**TASK TO CARRY OUT**
Lines from the one containing "You are a computer-use" through the end of the listing are what is wanted, given again exactly with both ends included and pictures left out.

**AVAILABLE DATA**
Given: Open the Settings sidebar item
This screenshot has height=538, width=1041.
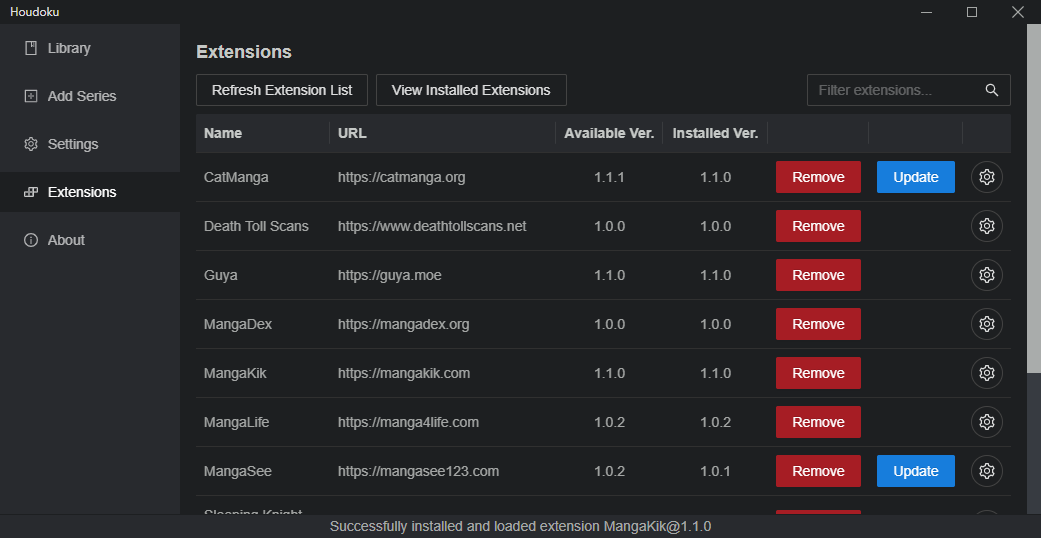Looking at the screenshot, I should [x=73, y=144].

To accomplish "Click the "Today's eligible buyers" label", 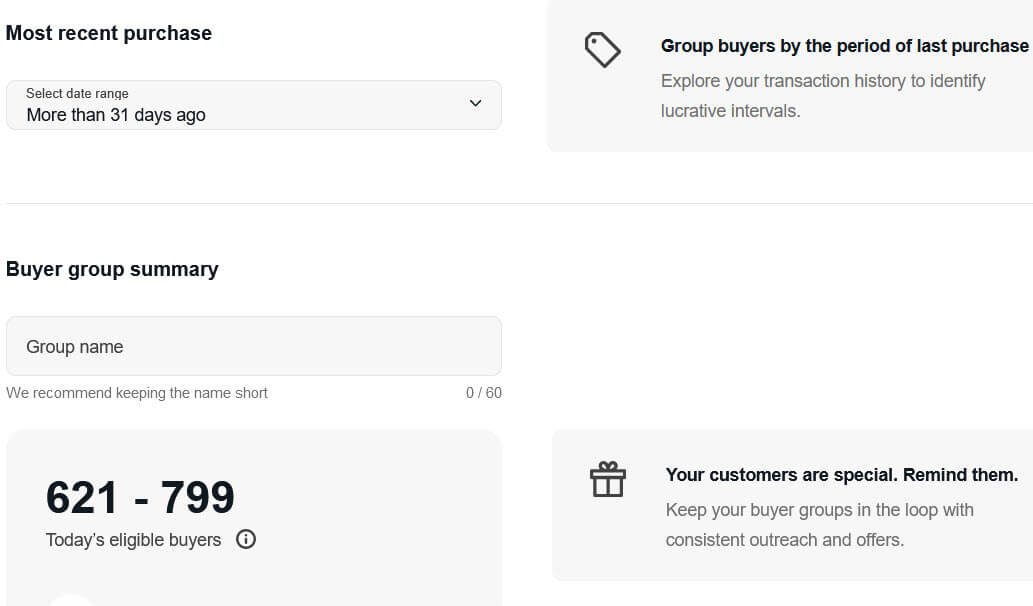I will 133,540.
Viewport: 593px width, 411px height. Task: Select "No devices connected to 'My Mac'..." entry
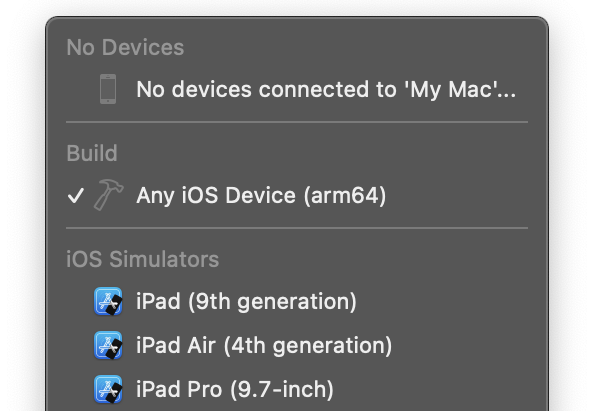pyautogui.click(x=297, y=90)
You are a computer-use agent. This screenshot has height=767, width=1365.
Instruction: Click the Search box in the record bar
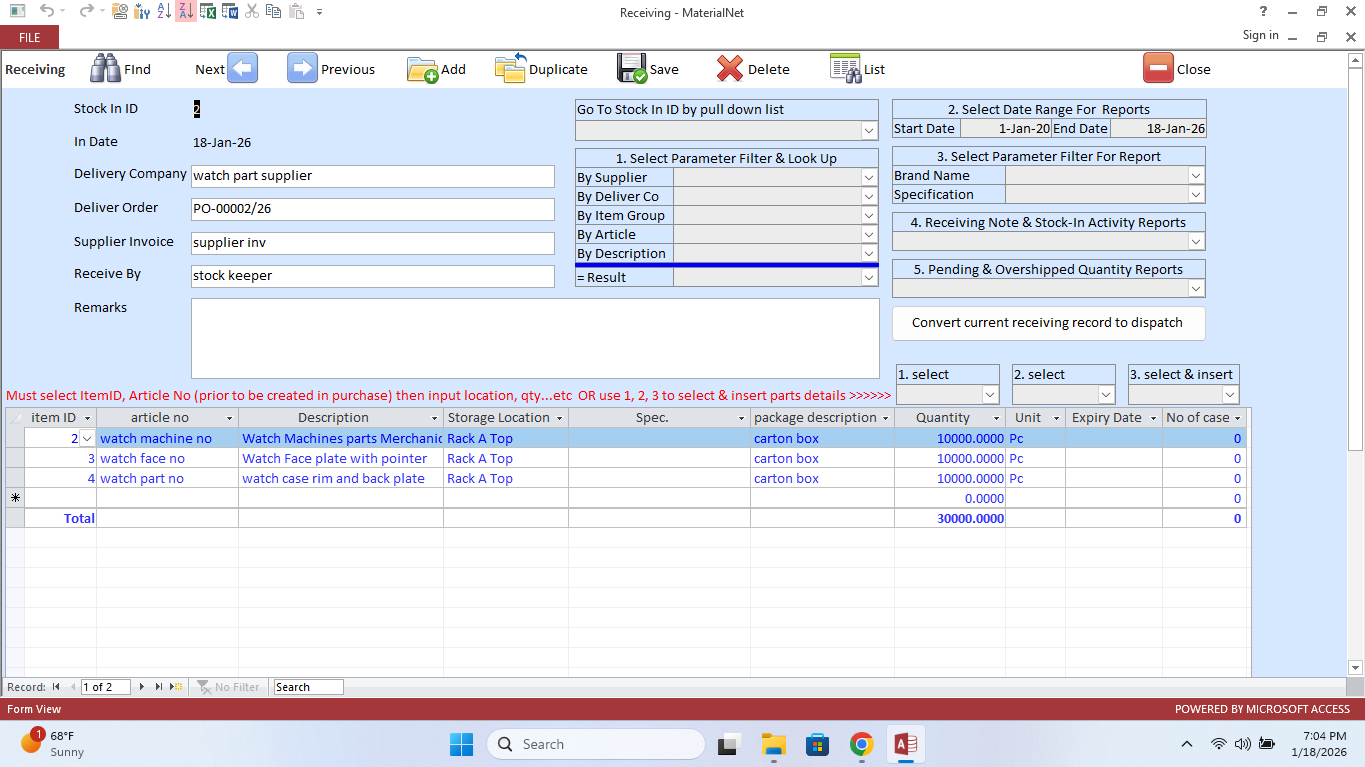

**RESPONSE TO THIS EXERCISE**
You are a computer-use agent. This screenshot has height=767, width=1365.
Instruction: Click the Search box in the record bar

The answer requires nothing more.